Where is it?
Newark-on-Trent, a market town on the route of the Great North Road. This junction links the A1's bypass of the town to the A17 and A46, two other major roads that converge here.
It was nominated by Gary.
What's wrong with it?
First impressions are very important. Turn up to a first date in your blood-stained uniform fresh from the abattoir and you are unlikely to get a goodnight kiss. Job interviews should not be attended in a dressing gown and hair curlers. In the same way, the way in to a town can go a long way to shaping your view of it.
Newark is suffering in this regard. Turn off the A1 and the gateway to the town is this underwhelming interchange. It does not signal a forward-thinking place of business and culture. It does not herald a town of civic pride and investment. No, this basic and underdeveloped junction is more likely to bring to mind a grass-chewing yokel leaning on his fence and saying "Arr, Winthorpe, now those feller's 'ave a flyover. Them's posh out that way."
Why is it wrong?
The Newark Bypass is old. Like much of the A1 in the Midlands, it was built as part of a bundle of improvement schemes carried out on the A1 in the 1960s. It has seen little change since then, and the result is this rather old-fashioned affair on a road that is now carrying levels of traffic that, further north, have justified upgrade works to turn the A1 into a three-lane motorway.
There are no motorway upgrades happening to the Nottinghamshire section of the A1, because lately all the money has gone into other roads nearby. There was the A46 Newark Bypass in the 1990s, which was plugged straight into this junction. The A46 Newark to Lincoln, upgraded to dual carriageway in recent years, which — er — plugged straight into this junction. Shortly the A46 will be dualled and turned into a fast expressway all the way from Leicester to Newark and (guess what?) that too will be glued on to this tottering old interchange, sending all through traffic on a new cross-country dual carriageway through the roundabouts at Winthorpe.

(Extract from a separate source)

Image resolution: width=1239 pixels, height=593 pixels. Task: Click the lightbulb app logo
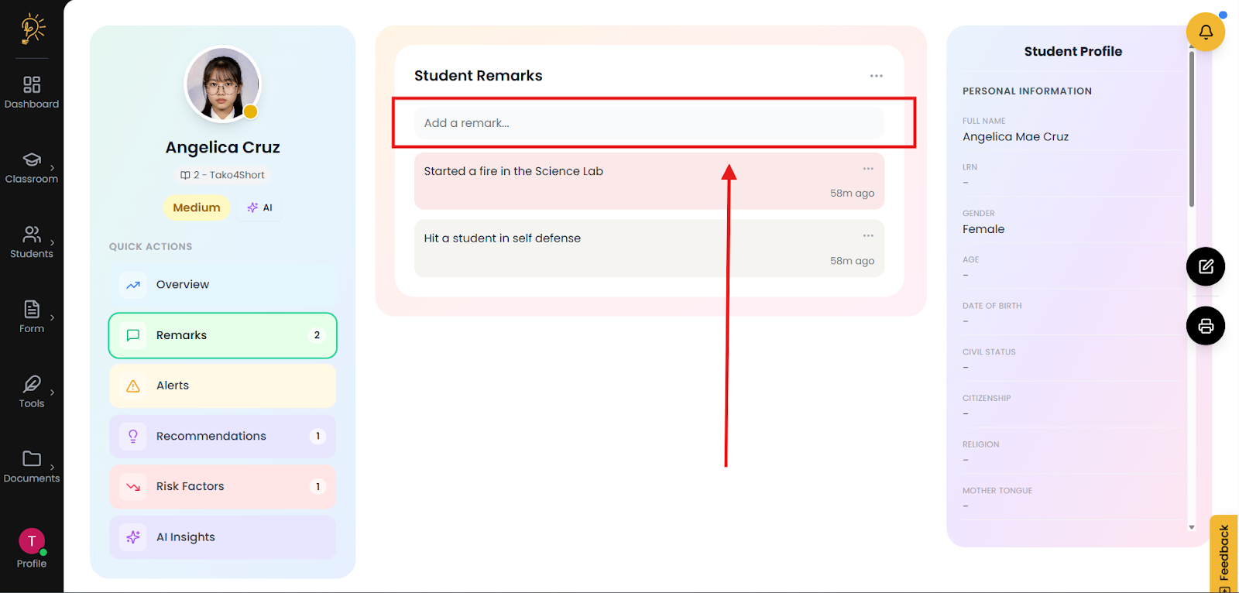click(33, 29)
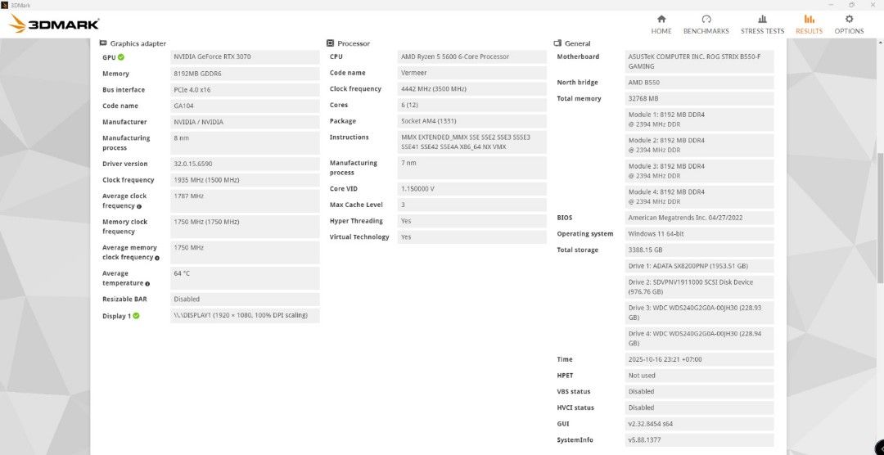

It's a fairly common problem: multiple road improvement schemes that fail to take responsibility for the junction where they all meet. Winthorpe Interchange has taken this to a whole new level.
What would be better?
A new junction for the major roads a little further north on the A1 would be nice, leaving this for local traffic, but there are flood plains on the other side of the railway so it's not going to happen.
Perhaps the A46 could bypass this junction immediately to the north, with sliproads back to the roundabouts — that would get rid of some of the through traffic, at least. And, even cheaper, widening out the sliproads a bit so that heavy goods vehicles don't have to breathe in to pass each other would be a simple and very effective improvement.
Right to reply
It can't help that the single carriageway Newark Western bypass lies between two dual carriageway stretches of the A46 while handling a considerable volume of traffic joining and leaving the A1.
I do believe there are plans in the pipeline to dual the bypass, so maybe there is some prospect of an improvement to this junction.
In terms of upgrading the junction as-is, perhaps rerouting the A46 around the outside of Winthorpe (between the railway line and the village) to connect with the existing roundabout north of the golf centre would be a start. Add a roundabout for local access to Winthorpe and the A1133, and then use what remains of the old A46 mainline as sliproads from the A1/A17 junction to it would be some solution.
Having looked at the old A1/A17 junction though, perhaps reviving that is the best bet, leaving the A46 to take the brunt of this junction, and having the A17 renumbered as an extension of the B6166 towards the roundabout near Coddington.
2019 and Newark grinds to a halt most afternoons of the week. A1 traffic combines with A46 traffic, and head into town to avoid the snarl up. The poor folk trying to get round their business inevitably get frustrated with sitting an hour or more just to travel to a shop. The whole road network in and around Newark is creaking and groaning under the strain of modern traffic levels. Occasional reprofiling of approaches haven't prevented dozens of people being killed on the A1 slip roads as yards of queuing cars get flattened by HGVs.
Dramatic sounding I know but the local area these days is notoriously dangerous.